Barrat is often disappointed by sensationalist _the robots are coming for our jobs_ responses that some have to his work. The way he sees it, AI is not a replacement for creativity but a powerful resource to augment it. He’s a huge fan of Balenciaga—“I own a few pieces. Not a lot—I’m not, like, super rich,” he laughs. Barrat has a great deal of respect for the designers. “I don’t think that clothing designers need to worry about this sort of thing, but I do see a future where artists and designers use AI tools like this to augment human creativity,” he tells me. “So maybe a designer could use the fashion neural network by generating outfits and flicking through them, hoping to find something interesting, and incorporate features of what they see from the AI in a human-made design. It’ll be a completely radical artist’s tool—not something that is going to replace artists.”
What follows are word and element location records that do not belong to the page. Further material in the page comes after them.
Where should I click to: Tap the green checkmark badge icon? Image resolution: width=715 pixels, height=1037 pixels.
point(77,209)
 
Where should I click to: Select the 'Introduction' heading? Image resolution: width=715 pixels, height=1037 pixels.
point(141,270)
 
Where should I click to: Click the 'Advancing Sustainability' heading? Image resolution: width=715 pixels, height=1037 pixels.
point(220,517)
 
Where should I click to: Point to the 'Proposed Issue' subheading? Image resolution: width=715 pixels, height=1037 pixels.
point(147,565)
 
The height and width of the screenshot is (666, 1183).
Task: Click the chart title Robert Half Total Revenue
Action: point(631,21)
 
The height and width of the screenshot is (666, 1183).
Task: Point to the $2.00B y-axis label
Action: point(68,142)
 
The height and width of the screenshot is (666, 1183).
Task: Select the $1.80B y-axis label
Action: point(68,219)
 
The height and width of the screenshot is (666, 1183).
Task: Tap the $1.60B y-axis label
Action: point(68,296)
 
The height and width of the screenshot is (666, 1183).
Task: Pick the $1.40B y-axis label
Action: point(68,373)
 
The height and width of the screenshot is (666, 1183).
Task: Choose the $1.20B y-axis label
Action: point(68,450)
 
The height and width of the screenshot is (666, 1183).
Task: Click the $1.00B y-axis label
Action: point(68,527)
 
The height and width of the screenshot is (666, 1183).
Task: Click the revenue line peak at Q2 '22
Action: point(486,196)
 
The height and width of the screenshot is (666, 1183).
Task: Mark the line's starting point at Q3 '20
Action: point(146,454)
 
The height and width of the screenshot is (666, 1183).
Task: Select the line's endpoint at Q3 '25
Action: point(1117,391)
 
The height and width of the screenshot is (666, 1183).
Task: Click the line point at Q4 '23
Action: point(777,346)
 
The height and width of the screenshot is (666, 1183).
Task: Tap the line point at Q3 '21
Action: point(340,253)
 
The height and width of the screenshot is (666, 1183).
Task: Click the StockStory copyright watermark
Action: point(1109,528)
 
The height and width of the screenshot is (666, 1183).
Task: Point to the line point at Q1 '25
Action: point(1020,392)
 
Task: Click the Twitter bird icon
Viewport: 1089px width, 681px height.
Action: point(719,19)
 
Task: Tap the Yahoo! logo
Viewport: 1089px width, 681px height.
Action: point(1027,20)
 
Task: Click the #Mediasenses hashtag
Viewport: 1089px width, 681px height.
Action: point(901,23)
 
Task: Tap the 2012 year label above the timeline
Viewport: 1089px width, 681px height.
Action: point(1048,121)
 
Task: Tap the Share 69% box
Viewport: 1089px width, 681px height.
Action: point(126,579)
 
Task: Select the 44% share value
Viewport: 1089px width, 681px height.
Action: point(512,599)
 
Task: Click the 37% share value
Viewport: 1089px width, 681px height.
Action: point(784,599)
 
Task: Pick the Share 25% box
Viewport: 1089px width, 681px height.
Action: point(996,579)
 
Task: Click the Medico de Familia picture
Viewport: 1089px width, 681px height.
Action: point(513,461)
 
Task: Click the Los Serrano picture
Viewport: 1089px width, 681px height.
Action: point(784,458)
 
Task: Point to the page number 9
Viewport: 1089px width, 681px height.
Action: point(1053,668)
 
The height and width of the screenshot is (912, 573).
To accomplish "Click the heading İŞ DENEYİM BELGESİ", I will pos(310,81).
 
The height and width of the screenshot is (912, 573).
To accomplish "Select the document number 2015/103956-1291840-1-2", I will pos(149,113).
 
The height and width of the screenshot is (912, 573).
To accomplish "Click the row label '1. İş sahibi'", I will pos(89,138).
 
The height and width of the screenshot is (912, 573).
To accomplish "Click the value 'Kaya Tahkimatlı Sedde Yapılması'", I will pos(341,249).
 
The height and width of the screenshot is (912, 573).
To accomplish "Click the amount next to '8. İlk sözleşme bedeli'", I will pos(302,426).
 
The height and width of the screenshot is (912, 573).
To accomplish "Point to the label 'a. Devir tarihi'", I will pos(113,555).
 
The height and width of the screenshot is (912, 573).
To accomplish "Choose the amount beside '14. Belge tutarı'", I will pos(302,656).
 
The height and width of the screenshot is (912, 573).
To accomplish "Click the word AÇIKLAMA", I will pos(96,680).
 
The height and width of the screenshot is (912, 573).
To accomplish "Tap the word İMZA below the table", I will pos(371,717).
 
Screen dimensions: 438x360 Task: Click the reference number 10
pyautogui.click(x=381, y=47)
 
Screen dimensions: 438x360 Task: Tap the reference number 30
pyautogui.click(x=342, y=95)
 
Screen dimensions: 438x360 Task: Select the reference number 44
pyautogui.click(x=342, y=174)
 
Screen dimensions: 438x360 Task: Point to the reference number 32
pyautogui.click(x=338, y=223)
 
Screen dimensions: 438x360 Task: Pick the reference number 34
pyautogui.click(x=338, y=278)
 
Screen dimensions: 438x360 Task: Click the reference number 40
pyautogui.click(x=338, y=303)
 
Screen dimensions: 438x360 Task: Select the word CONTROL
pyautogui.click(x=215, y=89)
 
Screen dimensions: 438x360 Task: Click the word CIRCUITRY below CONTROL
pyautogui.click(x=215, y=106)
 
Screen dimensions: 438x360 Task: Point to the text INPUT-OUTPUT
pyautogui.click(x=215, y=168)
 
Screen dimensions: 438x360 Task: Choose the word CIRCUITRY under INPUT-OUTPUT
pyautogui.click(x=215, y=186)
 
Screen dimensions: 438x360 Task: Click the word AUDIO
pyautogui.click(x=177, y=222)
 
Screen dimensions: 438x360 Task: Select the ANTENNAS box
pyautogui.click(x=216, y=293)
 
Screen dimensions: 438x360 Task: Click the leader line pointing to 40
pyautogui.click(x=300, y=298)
His work challenges our double standards around authorship, creativity, and, appropriation. Fashion is dominated by narratives of singular visionaries—Demna Gvasalia, Alessandro Michele, Tom Ford—and it is in part this association that commands respect (and justifies the dollar signs) in the eyes of the public. Would people still pay for pieces designed by a machine? Looking at these images, which Barrat made exclusively for Flaunt, how can we separate the contributions from the Barrat, the clothing designers, and the neural networks? Who is the artist here? It’s just a taste of the complicated and fascinating questions to come.